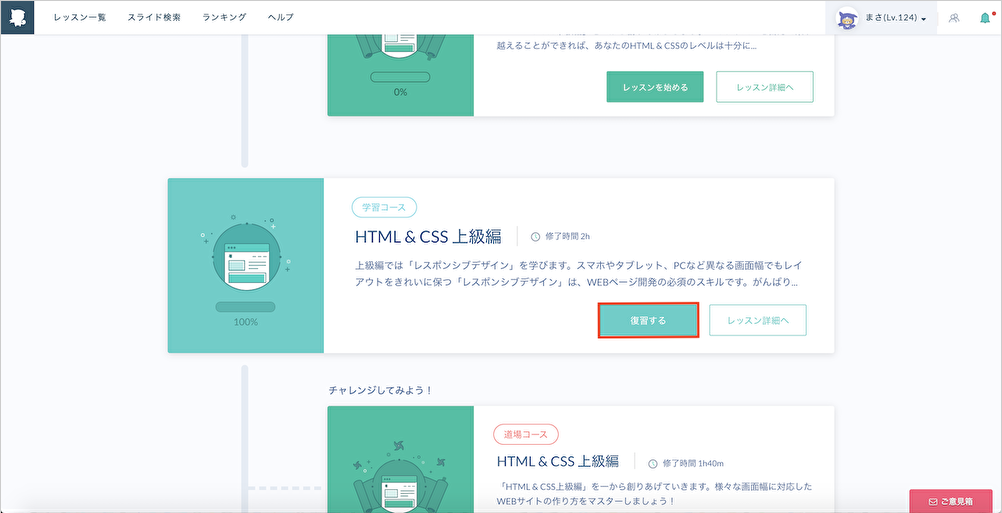Screen dimensions: 1002x513
Task: Click the user avatar icon
Action: pyautogui.click(x=850, y=18)

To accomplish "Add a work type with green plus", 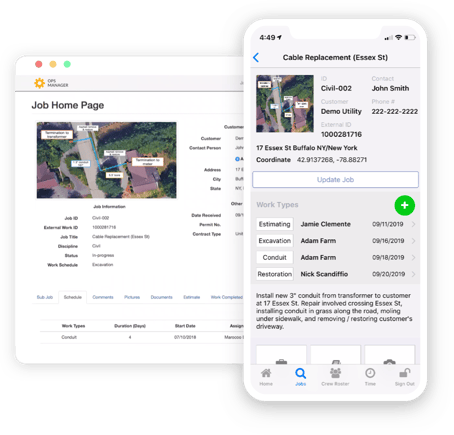I will click(404, 205).
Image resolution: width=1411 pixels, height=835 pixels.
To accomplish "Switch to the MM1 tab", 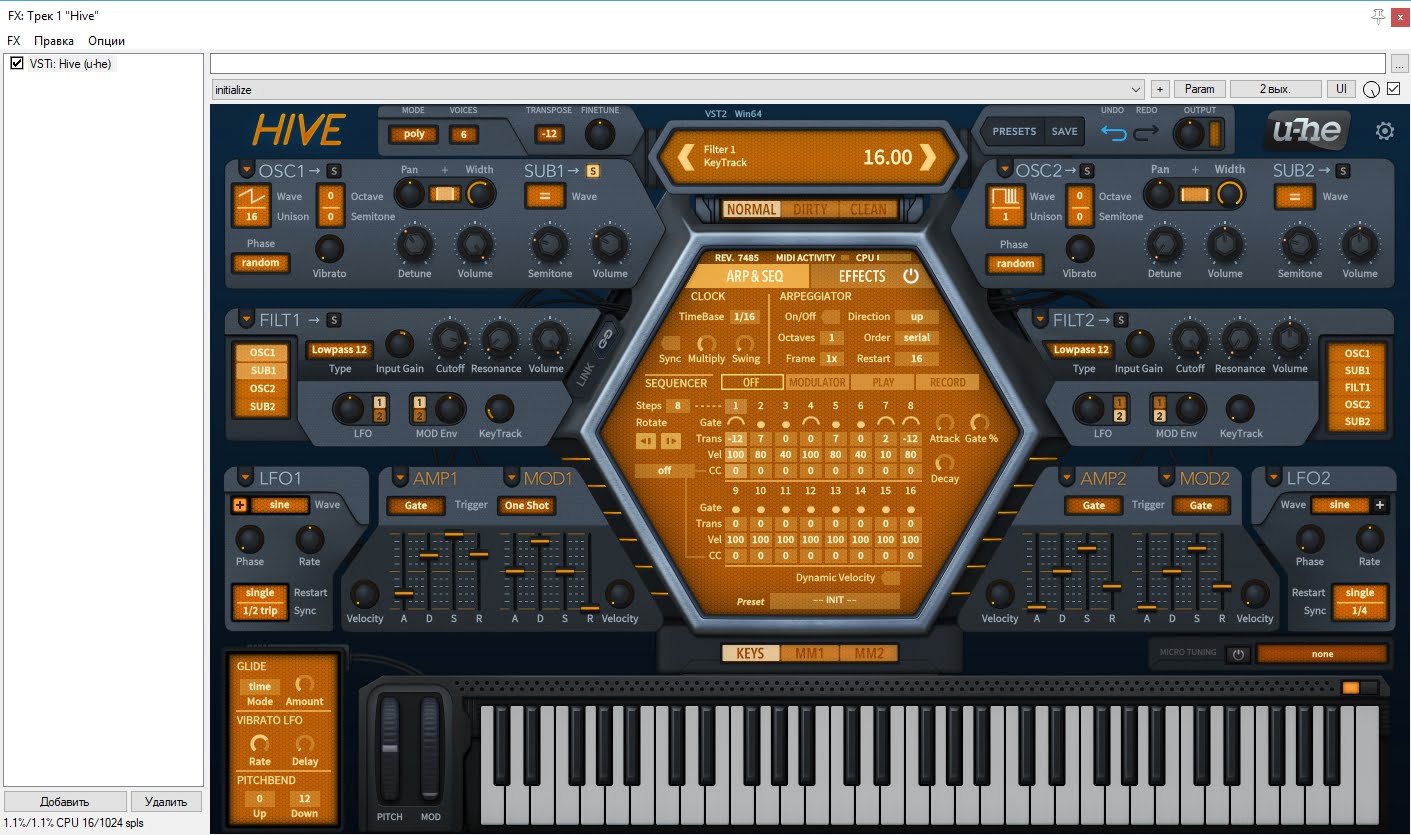I will 809,654.
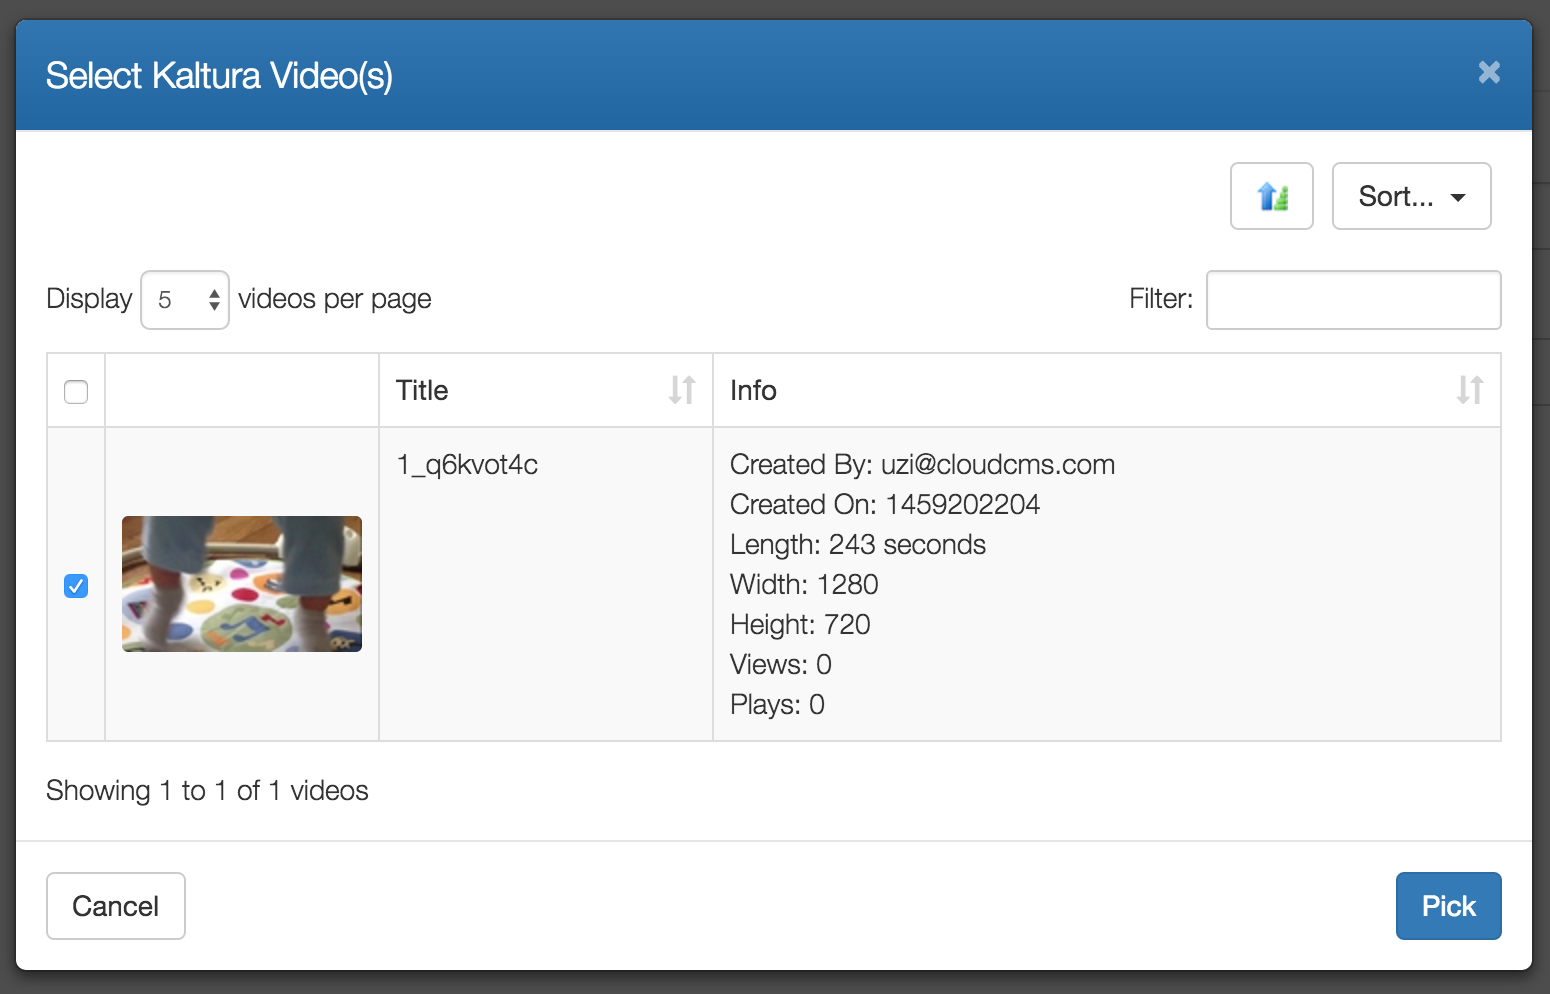Click the Length: 243 seconds line
Viewport: 1550px width, 994px height.
(x=857, y=545)
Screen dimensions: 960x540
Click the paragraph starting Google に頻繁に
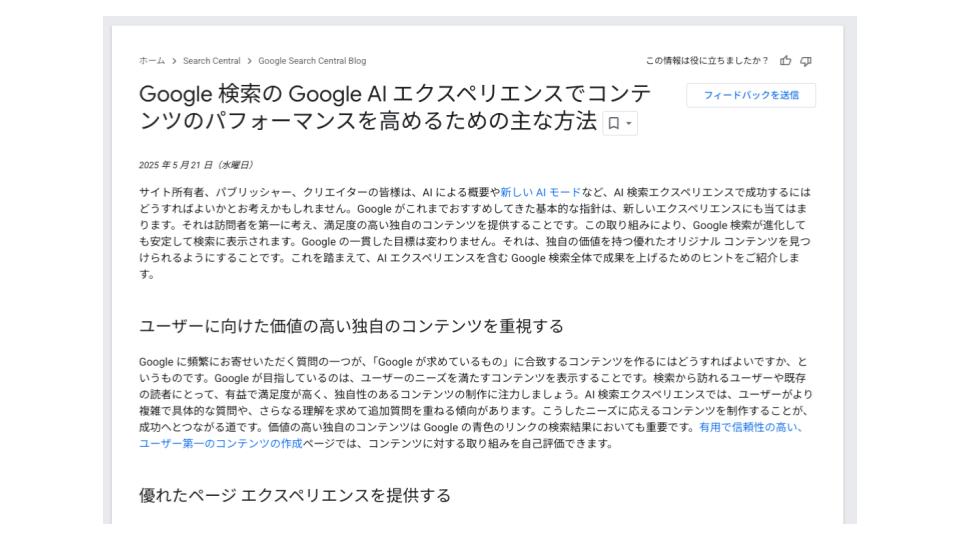(475, 402)
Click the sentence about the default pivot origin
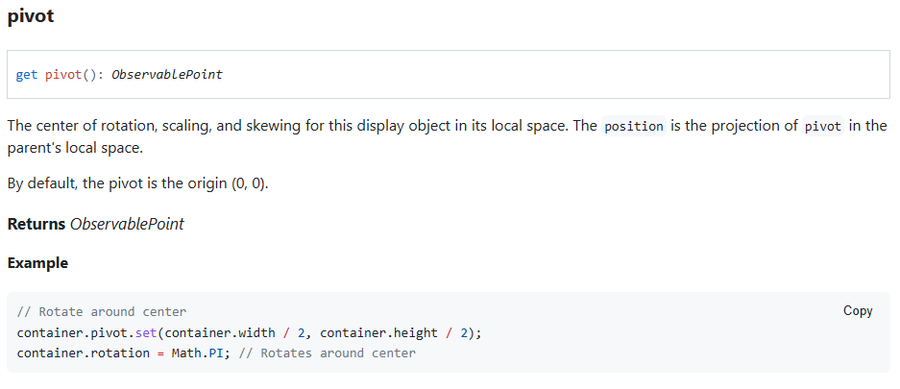Screen dimensions: 900x389 pos(138,185)
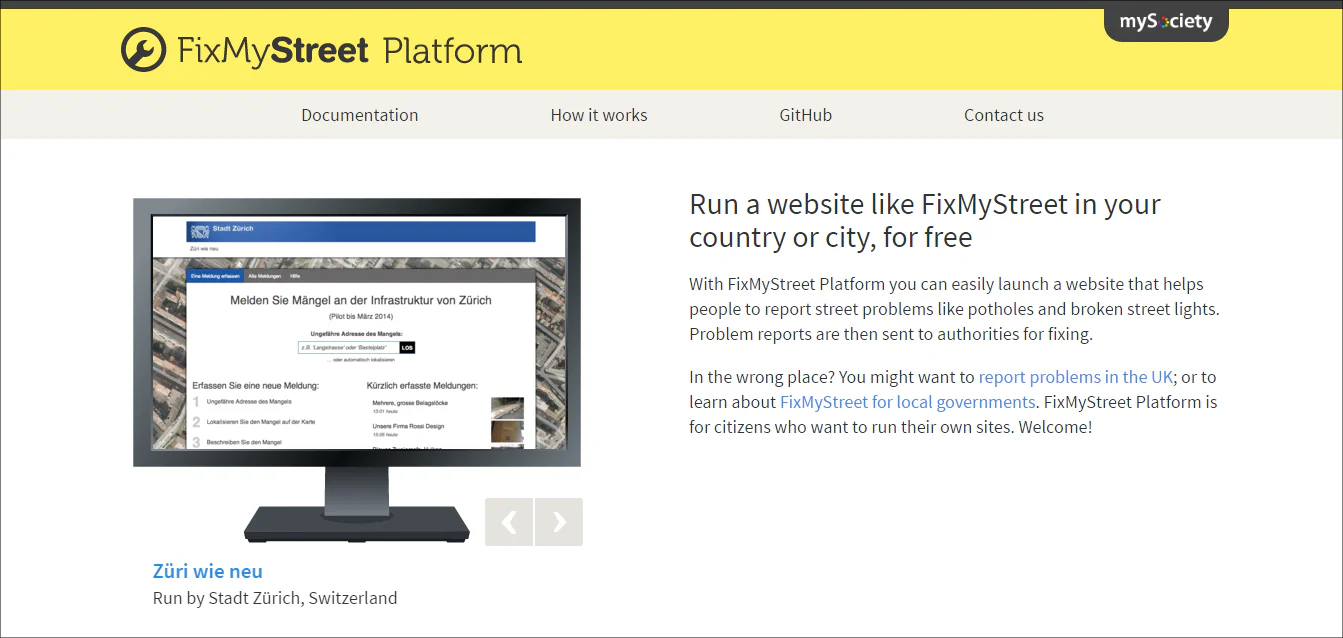Open the Züri wie neu link
Image resolution: width=1343 pixels, height=638 pixels.
(208, 571)
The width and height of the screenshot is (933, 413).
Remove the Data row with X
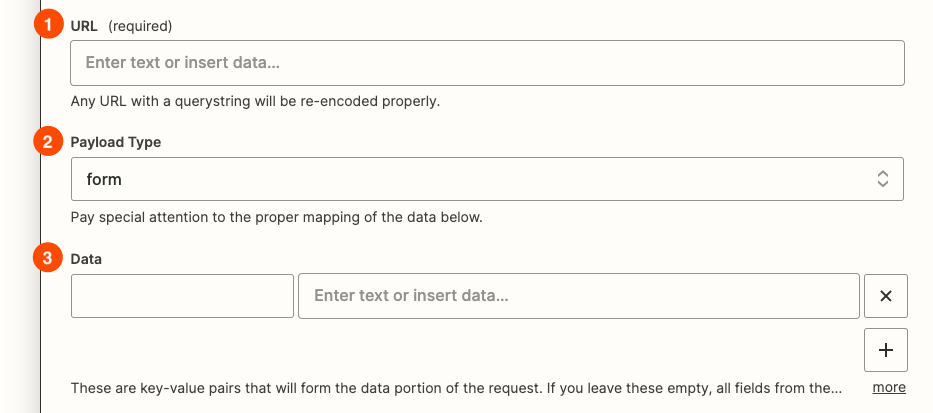pyautogui.click(x=885, y=296)
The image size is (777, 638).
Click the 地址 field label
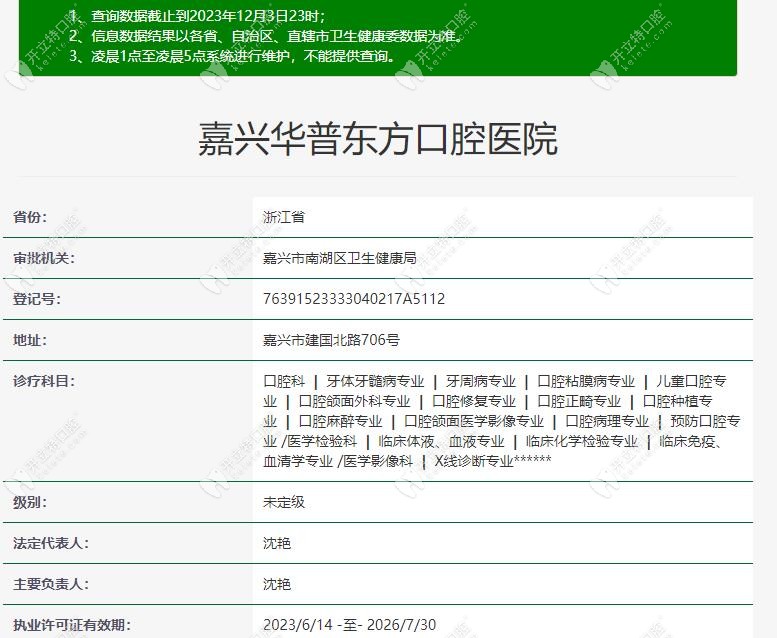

-*-*-

WHAT YOU WILL DO
Repeat, exactly and with no pictures, each line from the line that holds "The image size is (777, 638)." through the last line of the records above.

OUTPUT
The image size is (777, 638).
Click the 地址 field label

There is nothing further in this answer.